= Direction =
Print the entries below word for word, beginning with their first line and stopping after the line that contains "coord(1170,900)", and include that line.

--- Begin ---

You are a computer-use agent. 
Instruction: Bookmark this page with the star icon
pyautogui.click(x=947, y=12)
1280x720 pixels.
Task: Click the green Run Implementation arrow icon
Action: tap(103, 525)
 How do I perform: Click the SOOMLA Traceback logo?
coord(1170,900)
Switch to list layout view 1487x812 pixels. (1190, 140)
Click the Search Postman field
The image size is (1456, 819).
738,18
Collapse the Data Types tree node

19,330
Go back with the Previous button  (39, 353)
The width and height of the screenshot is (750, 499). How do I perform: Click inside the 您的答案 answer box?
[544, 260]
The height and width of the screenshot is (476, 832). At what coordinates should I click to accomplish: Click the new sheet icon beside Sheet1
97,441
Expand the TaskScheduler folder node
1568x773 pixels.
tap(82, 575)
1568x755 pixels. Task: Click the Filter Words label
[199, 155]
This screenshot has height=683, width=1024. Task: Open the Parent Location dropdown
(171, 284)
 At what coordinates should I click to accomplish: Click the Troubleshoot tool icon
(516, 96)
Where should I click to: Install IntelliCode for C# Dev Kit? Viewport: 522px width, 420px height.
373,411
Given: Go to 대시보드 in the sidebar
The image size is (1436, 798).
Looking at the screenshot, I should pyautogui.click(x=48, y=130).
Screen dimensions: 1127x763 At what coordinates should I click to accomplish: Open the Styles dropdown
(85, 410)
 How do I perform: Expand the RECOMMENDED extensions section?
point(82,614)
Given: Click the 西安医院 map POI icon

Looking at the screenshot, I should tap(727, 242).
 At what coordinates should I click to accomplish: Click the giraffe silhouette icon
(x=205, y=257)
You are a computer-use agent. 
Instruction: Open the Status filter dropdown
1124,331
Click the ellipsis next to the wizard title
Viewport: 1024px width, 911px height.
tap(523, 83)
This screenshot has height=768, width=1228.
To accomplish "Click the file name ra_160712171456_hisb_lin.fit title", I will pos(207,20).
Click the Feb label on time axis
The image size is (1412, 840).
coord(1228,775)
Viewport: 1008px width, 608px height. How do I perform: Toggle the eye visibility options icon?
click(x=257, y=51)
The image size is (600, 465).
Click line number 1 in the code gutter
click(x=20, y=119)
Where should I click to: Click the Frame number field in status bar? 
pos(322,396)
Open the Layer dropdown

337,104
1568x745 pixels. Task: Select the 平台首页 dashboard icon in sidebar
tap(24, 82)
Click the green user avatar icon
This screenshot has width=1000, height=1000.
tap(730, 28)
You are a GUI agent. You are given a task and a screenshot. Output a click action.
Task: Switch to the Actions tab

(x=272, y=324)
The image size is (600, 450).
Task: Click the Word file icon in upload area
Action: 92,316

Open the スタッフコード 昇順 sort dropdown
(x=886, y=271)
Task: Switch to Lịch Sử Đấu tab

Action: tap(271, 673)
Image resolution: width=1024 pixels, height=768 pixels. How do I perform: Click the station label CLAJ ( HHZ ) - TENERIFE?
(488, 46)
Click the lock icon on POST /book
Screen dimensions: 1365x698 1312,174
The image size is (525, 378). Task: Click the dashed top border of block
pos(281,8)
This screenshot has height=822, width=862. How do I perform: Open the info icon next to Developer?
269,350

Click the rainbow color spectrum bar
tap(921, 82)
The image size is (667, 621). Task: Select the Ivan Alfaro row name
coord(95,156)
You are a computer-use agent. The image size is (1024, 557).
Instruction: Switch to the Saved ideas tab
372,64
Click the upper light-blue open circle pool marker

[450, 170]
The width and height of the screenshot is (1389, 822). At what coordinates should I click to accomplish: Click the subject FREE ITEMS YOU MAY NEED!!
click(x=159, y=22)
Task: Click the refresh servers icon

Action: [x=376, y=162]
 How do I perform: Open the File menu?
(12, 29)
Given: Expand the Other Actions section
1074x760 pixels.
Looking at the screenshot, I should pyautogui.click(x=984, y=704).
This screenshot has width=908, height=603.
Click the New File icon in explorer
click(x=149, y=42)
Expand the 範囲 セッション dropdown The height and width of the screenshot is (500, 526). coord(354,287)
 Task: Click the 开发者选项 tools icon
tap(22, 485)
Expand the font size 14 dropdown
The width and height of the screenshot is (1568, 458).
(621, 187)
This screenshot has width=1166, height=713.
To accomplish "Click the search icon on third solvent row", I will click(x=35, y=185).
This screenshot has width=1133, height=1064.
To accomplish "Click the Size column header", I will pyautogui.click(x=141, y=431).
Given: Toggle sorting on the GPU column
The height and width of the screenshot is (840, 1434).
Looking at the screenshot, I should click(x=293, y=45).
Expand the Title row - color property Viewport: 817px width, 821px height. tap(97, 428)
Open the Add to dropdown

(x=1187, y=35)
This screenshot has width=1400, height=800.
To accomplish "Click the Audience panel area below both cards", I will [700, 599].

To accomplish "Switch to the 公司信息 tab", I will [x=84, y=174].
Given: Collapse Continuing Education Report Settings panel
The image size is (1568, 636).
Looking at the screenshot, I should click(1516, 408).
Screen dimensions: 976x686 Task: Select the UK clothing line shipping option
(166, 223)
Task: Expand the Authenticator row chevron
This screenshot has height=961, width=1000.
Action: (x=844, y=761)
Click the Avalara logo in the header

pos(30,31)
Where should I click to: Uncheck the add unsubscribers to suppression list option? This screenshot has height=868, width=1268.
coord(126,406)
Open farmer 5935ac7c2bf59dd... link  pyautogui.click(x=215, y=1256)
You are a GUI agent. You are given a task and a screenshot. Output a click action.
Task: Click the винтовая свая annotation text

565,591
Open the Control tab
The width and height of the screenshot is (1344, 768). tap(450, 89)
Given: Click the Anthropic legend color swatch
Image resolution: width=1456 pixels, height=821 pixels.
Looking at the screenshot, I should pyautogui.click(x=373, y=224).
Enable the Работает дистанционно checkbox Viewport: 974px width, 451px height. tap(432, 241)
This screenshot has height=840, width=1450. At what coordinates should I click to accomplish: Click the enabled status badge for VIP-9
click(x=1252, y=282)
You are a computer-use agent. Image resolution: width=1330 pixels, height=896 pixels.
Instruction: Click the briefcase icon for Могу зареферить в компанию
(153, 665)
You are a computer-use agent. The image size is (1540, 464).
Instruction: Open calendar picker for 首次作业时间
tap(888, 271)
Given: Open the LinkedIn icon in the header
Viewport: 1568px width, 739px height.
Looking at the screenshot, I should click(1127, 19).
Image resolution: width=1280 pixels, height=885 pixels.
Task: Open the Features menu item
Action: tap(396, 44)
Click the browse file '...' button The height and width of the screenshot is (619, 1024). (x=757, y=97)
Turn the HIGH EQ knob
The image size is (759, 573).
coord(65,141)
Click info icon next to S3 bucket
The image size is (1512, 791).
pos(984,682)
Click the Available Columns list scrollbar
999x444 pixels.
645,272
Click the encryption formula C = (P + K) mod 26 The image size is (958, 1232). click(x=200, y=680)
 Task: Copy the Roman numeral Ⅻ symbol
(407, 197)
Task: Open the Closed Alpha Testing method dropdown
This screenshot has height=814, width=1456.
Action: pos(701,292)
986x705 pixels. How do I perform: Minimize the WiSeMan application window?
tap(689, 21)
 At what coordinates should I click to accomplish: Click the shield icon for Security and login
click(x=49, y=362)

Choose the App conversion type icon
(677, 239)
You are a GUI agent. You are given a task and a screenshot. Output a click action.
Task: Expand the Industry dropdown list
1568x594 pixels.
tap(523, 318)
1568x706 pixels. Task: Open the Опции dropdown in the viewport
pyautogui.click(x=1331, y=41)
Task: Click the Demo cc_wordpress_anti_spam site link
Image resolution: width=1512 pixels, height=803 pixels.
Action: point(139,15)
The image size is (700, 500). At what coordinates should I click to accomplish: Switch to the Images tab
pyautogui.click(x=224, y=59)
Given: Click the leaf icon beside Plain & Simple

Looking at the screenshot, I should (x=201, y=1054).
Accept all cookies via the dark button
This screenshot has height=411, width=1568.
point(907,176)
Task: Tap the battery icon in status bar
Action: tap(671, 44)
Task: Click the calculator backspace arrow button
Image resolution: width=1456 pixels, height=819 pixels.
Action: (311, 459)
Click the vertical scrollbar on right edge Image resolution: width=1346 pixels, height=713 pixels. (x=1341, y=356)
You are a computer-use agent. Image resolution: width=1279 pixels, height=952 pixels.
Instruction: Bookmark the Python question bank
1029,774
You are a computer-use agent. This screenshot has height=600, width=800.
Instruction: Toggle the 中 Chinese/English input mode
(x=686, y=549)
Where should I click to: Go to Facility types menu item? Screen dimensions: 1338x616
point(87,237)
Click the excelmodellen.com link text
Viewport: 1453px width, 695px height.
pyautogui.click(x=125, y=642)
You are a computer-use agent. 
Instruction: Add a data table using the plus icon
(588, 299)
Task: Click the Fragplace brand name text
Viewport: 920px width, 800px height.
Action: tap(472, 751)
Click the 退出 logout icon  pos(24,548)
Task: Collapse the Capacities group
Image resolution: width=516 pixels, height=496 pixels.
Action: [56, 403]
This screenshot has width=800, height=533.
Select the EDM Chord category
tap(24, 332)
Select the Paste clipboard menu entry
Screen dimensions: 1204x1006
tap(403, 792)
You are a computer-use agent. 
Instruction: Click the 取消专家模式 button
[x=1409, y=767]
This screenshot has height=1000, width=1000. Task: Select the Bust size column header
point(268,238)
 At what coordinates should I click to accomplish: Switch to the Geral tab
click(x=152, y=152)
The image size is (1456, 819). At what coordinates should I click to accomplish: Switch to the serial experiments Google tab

--- End ---

= Problem solution =
You are a computer-use agent. 
Instruction: Bookmark this page with the star icon
pyautogui.click(x=947, y=12)
1280x720 pixels.
Task: Click the green Run Implementation arrow icon
Action: tap(103, 525)
 How do I perform: Click the SOOMLA Traceback logo?
coord(1170,900)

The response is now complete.